WHAT YOU WILL DO
Output the entries word for word. Omit images.

[Saved entries]
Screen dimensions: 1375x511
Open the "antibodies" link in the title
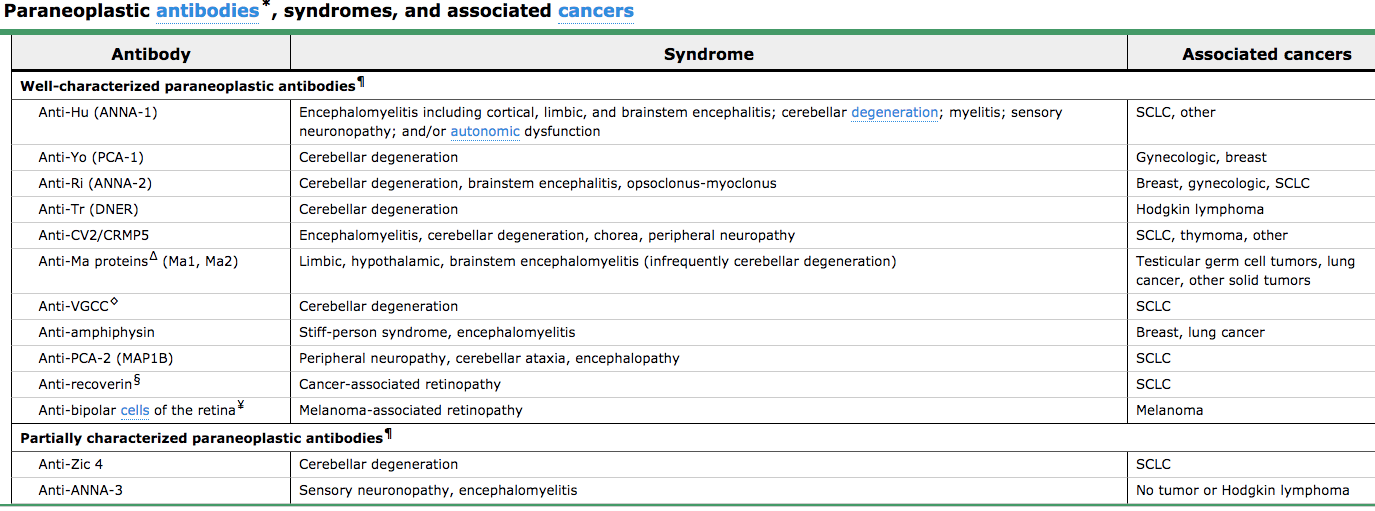[x=207, y=12]
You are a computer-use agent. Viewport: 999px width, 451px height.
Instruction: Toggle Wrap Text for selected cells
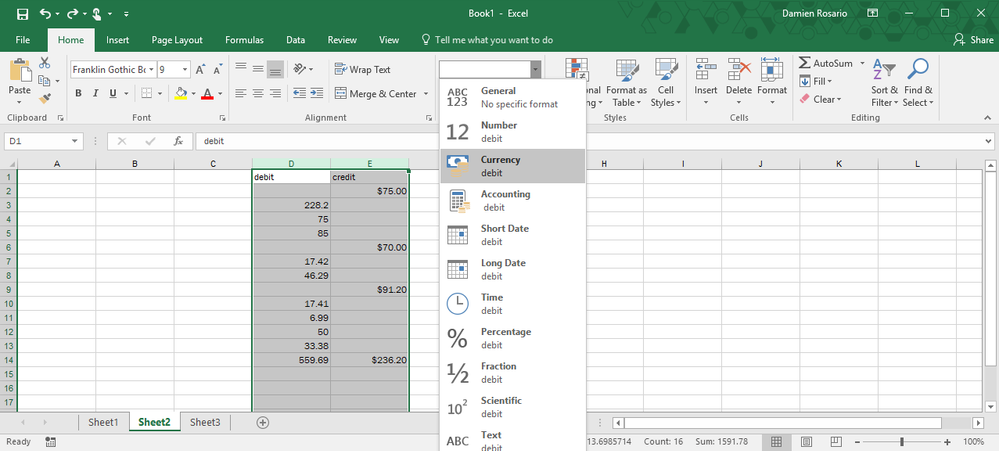[x=362, y=69]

TASK OUTPUT
Screen dimensions: 1375x511
Open the "antibodies" link in the title
[x=207, y=12]
You are a computer-use agent. Viewport: 999px width, 451px height.
Instruction: Toggle Wrap Text for selected cells
[x=362, y=69]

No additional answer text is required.